I thought I'd start this thread for a number of reasons:

a) Some threads have more of a tendency to become contentious, which can, of course, be interesting, but at the very least it might be nice to balance that out with something more soothing. I'm guessing (in some cases I don't need to guess) that a lot of us deal with stress and anxiety every day, so a calming thread (iyashi-kei, as they say in Japan) might be desirable.
b) I've noticed this particular subject crop up a few times recently without having a thread of its own.
c) It's something that has played on my mind for a while.

Basically, the idea is this:

Humans are animals, but - I would suggest - we are not 'mere animals'. Animals are not 'mere animals'. In other words, there's nothing wrong with being an animal. I'm not denying that there are things that might make humans unique among animals, too, such as language (though, for instance, it's possible dolphins have language in a comparable way, and maybe animals communicate in all kinds of ways we don't imagine or notice), but I am suggesting first that humans are, as it were, built very firmly and decidedly on animal foundations, and second, that there is absolutely nothing wrong with that.

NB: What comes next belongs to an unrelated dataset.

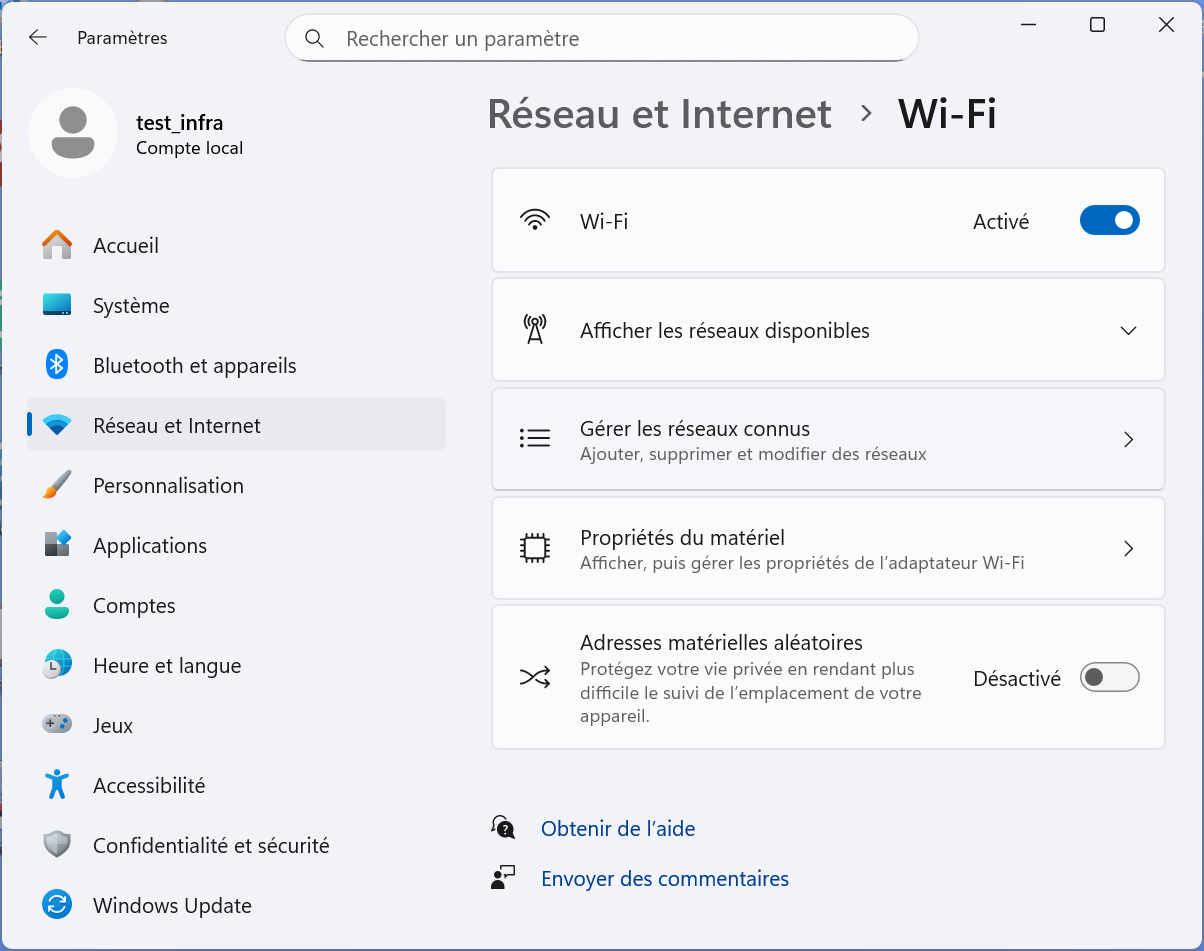The width and height of the screenshot is (1204, 951).
Task: Expand Afficher les réseaux disponibles chevron
Action: [x=1128, y=331]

Therefore, to call people animals should not be an insult. This is what I would like to contend.

So, I would like to dedicate this thread to stories and information about animals that show that there is nothing 'mere' about them.

I'll start with this story (perhaps not entirely iyashikei, but anyway), which I have mentioned before on these boards - 'Ululation', by Lafcadio Hearn:

http://sacred-texts.com/shi/igj/igj10.htm

Nemonymous 04-18-2014 02:07 PM

Re: Animals
 
Quote:

Originally Posted by qcrisp (Post 101277)

Therefore, to call people animals should not be an insult. This is what I would like to contend.

However, those animals anthropomorphised by people's fables and cartoons may consider it to be an insult to be called people.

gveranon 04-19-2014 02:04 AM

Re: Animals
 
I am bracing myself for more sloth videos. In the meantime:

A number of years ago I was walking toward one of the doors of a classroom building on the campus of a large state university. A blind woman with a guide dog was walking toward the door from a different direction, and we reached the door at nearly the same time. She heard me walking near her and asked, "Is this [name redacted] Hall?" I said yes and she began praising the dog lavishly before entering the building. Apparently the dog had been trained to lead her to this building, one of many on that street, and had done so, directly to a door that was in a slightly out-of-the-way location, on command. A smart and trustworthy dog.

rhysaurus 04-19-2014 06:03 AM

Re: Animals
 
Humans are animals. We are not special when compared to other animals. We are just one species of animal. We may think we are superior to other species and we may devise reasons for 'proving' this superiority, but all other species could equally well decide they are superior and choose reasons to prove their own superiority. ("We hippos have the widest yawns of any living thing. Yawning is a mark of superiority and we do it better than anything else!" etc)

When humans decide that they are superior it's usually because we (humans) have "landed on the moon" or "understand mathematics" or "can build computers"... but how many humans can actually do those things? Very few. When the average human cites intelligence and/or technological achievements as 'proof' that humans are superior, that human is actually latching onto achievements that are almost certainly beyond his/her intellectual capacity to understand, devise or replicate. That human is a freeloader, a parasite.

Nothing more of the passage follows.